In the late 1980s, G. Glineue de Boussu and Alfons Bertels launched a rebuilding program using rural dogs believed to be descendants of the original Matin Belge and crossing them with English mastiffs, bullmastiffs, briards and Belgians. After a decade of establishing the type and following the original standard, these efforts have been crowned with success in recreating the powerful Belgian Mastiff breed. The future may hold hopes of recognition and popularity in Belgium, but for the moment the Belgian Mastiff remains fairly unknown, even in its homeland. The modern incarnation is not naturally "bobtailed" and is said to be less aggressive than its ancestors, making it more likely to win acceptance. More massive than the original Hound, today's Belgian Mastiff has a broad head, a strong neck and a well-boned body, with broad shoulders and a broad chest. While the original incarnation had a thicker coat and a wider variety of colorings, including black-and-tan, black, gray and piebald, the modern Belgian Mastiff has a short, smooth coat that comes in shades of yellow, fawn, red and brindle, with or without white markings.

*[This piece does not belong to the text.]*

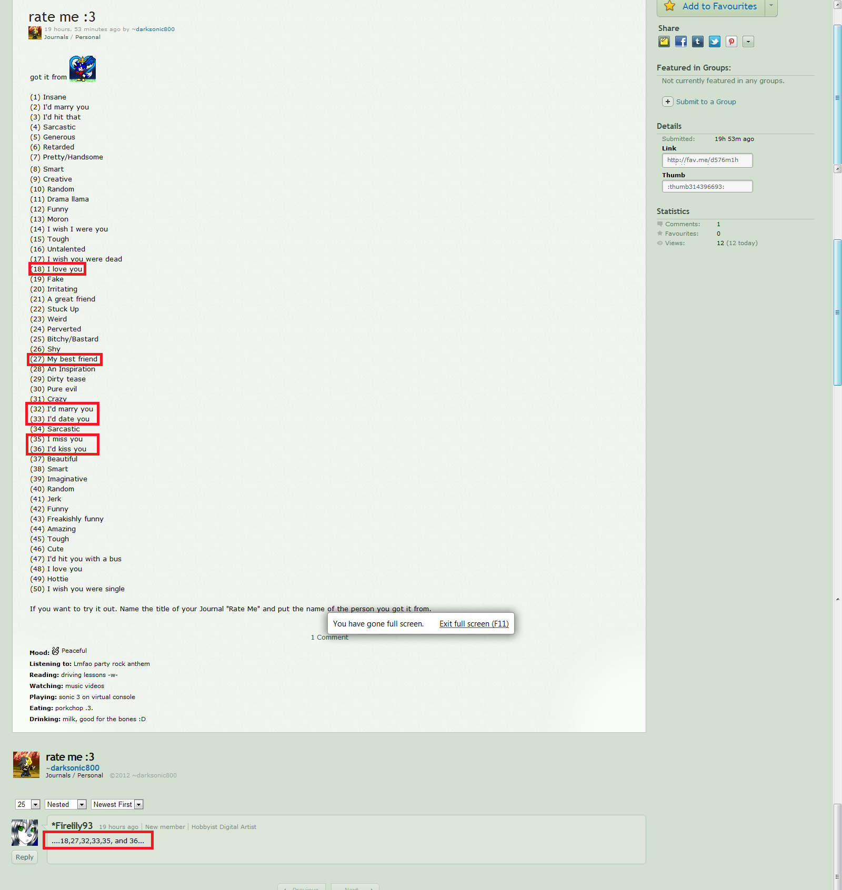Click the yellow note share icon
Screen dimensions: 842x890
(x=664, y=42)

It is said that the original Belgian Mastiff has been extinguished, however this has not been proven as some say there are still a few specimens of this breed around. We do know, however, that there is a group recreating the breed. The original Belgian Mastiff was a hard-working bobtail of the butcher dog type. The Belgian Mastiff's main job was as a draught dog. He pulled carts for the poorer Belgians who couldn't afford horses. The Belgian army also used this breed to pull its heavy equipment. He wasn't known as a really friendly dog, but he was very loving, loyal and protective of his family. He was sometimes said to be mean to strangers, which would have been the case if the dog saw himself above humans in the alpha order, but on the whole he was not a very aggressive dog. He was intelligent, courageous and powerful. He was an active dog who wasn't nervous and was quite standoffish with strangers. This breed needed some kind of work out to get rid of its high energy and dynamism. He was a calm, obedient dog.

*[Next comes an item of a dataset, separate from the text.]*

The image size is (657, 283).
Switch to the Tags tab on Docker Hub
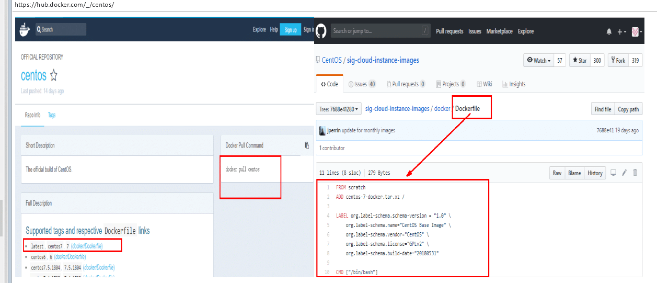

The coat was red, brown, fawn or black with a dark mask and/or infrequent white markings. He had a black nose. He was a very strong dog with an athletic build and imposing muscular strength. His coat was short and elegant. The forehead was broad and the skull well developed. The ears were fairly large and pendulous. The dog's back was higher than the front for the task of pulling a cart.

This breed needs a certain kind of work to do, with a long daily walk.

Belgian Mastiffs require very little grooming.